9. Espérance de vie à la naissance

10. État de santé perçu selon le niveau de revenus.

- Indicateurs de niveau 2

1. Dispersion autour du seuil de bas revenus (40-50-70 % du revenu médian)

2. Taux de bas revenus ancré dans le temps

3. Taux de bas revenus avant transferts sociaux

4. Coefficient de Gini d'inégalité des revenus

5. Persistance dans les très bas revenus (inférieurs a 50 % du revenu médian)

6. Part relative du chômage de longue durée

7. Taux de chômage de très longue durée (deux ans et plus)

8. Personnes faiblement éduquées.

Complémentairement à cette liste, il est demandé, bien qu'il n'y ait pas encore de commun accord sur la dimension essentielle que constitue le logement, que les PAN incorporent des informations quantitatives sur les aspects relatifs au logement décent, aux coûts du logement ainsi que sur les personnes sans-abris, qui sont sûrement celles qui souffrent le plus d'exclusion.

Cette liste d'indicateurs est une base de travail à partir de laquelle les travaux du groupe indicateurs du Comité de protection sociale sont appelés à se poursuivre.

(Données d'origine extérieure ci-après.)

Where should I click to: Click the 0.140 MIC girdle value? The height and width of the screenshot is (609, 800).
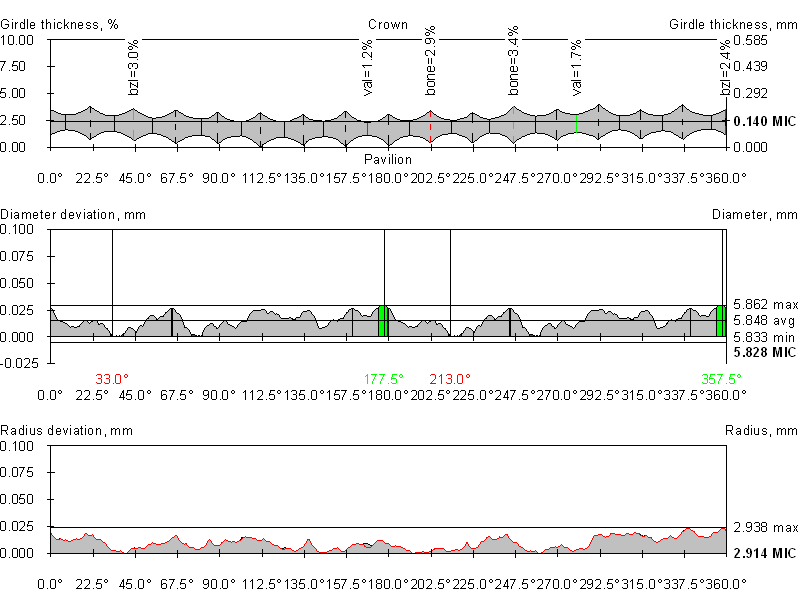click(764, 122)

Il est en effet nécessaire d'envisager d'autres indicateurs se rapportant à des domaines diversifiés pour approcher une image un tant soi peu complète des phénomènes complexes de la pauvreté et de l'exclusion sociale. Le Comité de protection sociale insiste également à juste titre sur la nécessité pour l'Union européenne de renforcer sa capacité statistique dans le domaine social afin de pouvoir faire face à la demande accrue d'indicateurs sociaux à l'avenir.  Idéalement ce renforcement statistique au niveau européen devrait aussi être accompagné d'un processus semblable au niveau national.

Il faut saluer à sa juste valeur le progrès important que constitue cet agrément autour d'indicateurs communs. Reste à voir ce que l'on en fera. L'utilisation concrète de ces indicateurs comme instruments d'évaluation des progrès réalisés par les États membres dans la lutte contre la pauvreté et l'exclusion sociale dépend de la volonté politique tant européenne que nationale d'assurer ce suivi. Or, il manque un élément essentiel à cette architecture d'évaluation, les points de référence. Évaluer les progrès réalisés implique qu'il faut fixer des objectifs chiffrés et précis assortis d'un calendrier de réalisation. Ces objectifs chiffrés sont désespérément absents de la plupart des plans nationaux et au niveau européen seuls sont fixés des objectifs généraux de réduction de moitié de la pauvreté d'ici 2010. Bien sûr, la jeunesse du processus européen ainsi que la brièveté du délai laissé aux États membres pour remettre leurs plans d’action a joué un rôle certain dans l'absence d'objectifs chiffrés précis, ainsi d’ailleurs que de lignes budgétaires claires. Il faudra donc être attentifs à ce que de tels objectifs ainsi que des budgets clairs soient fixés dans la prochaine vague de plans en 2003. La présence de ces éléments constituera en soi un indicateur de la volonté politique de lutter contre la pauvreté.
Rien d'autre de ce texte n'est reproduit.